(Challenge): Extract each line below that contains the word "should", treating uppercase and lowercase as different.

(Information supplied):
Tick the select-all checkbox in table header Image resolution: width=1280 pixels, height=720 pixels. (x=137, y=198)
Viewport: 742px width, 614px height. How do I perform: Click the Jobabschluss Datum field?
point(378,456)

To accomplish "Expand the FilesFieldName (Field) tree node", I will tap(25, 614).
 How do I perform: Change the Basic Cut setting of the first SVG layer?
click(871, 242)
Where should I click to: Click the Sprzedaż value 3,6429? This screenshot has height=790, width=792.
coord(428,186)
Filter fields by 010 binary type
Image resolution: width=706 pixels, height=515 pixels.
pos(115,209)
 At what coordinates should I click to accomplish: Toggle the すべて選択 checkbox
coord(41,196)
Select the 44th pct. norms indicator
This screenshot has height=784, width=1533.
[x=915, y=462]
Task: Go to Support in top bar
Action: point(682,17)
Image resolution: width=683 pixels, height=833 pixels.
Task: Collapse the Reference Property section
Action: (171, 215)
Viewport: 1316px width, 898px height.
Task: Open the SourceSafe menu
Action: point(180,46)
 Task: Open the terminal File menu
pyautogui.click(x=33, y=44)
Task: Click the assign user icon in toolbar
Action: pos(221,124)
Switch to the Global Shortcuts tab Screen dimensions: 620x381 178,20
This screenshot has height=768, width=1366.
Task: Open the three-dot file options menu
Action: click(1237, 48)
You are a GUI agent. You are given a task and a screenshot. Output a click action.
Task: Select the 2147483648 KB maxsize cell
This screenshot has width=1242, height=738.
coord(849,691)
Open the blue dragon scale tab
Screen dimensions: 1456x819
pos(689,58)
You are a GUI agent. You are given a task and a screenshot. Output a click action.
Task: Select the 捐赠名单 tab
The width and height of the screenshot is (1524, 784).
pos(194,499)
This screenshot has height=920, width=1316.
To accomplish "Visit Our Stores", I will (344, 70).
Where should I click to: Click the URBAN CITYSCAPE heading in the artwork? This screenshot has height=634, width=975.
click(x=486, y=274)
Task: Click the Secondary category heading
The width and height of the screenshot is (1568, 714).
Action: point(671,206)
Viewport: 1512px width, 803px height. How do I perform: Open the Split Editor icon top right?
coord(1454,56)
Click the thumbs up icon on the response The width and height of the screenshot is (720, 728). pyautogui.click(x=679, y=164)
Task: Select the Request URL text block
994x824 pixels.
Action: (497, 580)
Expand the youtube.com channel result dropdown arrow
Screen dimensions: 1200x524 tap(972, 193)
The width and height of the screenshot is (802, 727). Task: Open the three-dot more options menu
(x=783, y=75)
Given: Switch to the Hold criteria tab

(The reply):
Where should I click to: Click the Sprzedaż value 3,6429? This screenshot has height=790, width=792.
 At what coordinates should I click to accomplish: Toggle the すべて選択 checkbox
Where should I click to: Click the URBAN CITYSCAPE heading in the artwork? This screenshot has height=634, width=975.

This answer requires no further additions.